God is Rusyn: An Anthology of Contemporary Carpatho -Rusyn Literature

Translated by Elaine Rusinko, with Bogdan Horbal and Slavomir Olejar. Edited by Elaine Rusinko
$29.95
978-089357-381-2
322
2011
Paperback

Carpatho-Rusyn literature, which dates back to the sixteenth century, emerged as a distinct creative movement only after the revolutions of 1989 in Eastern Europe, where the ancestral Rusyn homeland straddles the borders of five countries: Ukraine, Poland, Slovakia, Hungary, and Romania. For much of the twentieth century, however, Rusyns did not officially exist, since Soviet-dominated governments stubbornly denied the existence of any such ethnicity or language. Only the former Yugoslavia recognized a small community of Rusyns, descendants of immigrants from the Carpathian region to the Vbjvodina.
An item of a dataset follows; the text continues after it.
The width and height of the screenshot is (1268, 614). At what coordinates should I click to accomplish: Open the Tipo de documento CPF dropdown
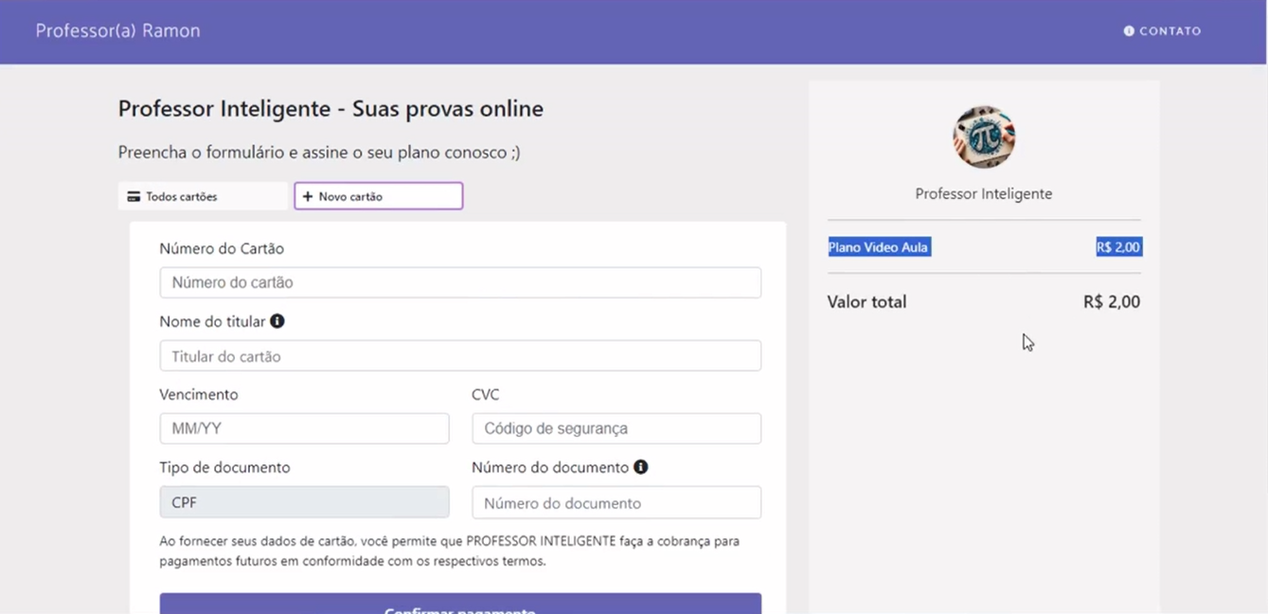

Shortly before the fall of Communist rule, however, it became clear that Rusyns had not disappeared, and since that time a Rusyn cultural renaissance has been underway. As the language was standardized, writers who had previously used Ukrainian, Slovak, or Polish now applied their talent and expertise to rejuvenating a Rusyn national literature in several variants of the Rusyn language. Not surprisingly, one of the most important thematic concerns is Rusyn identity-its history, survival into the present, and its preservation for the future. Collected here, for the first time in English translation, is a representative sampling of contemporary Rusyn poetry and prose by twenty-seven authors from six countries. An introduction surveys Rusyn literary history, and an appendix provides selected texts from each country in the original Rusyn, as well as an extensive bibliography of language resources. This book is recommended for library collections at four-year colleges and research universities.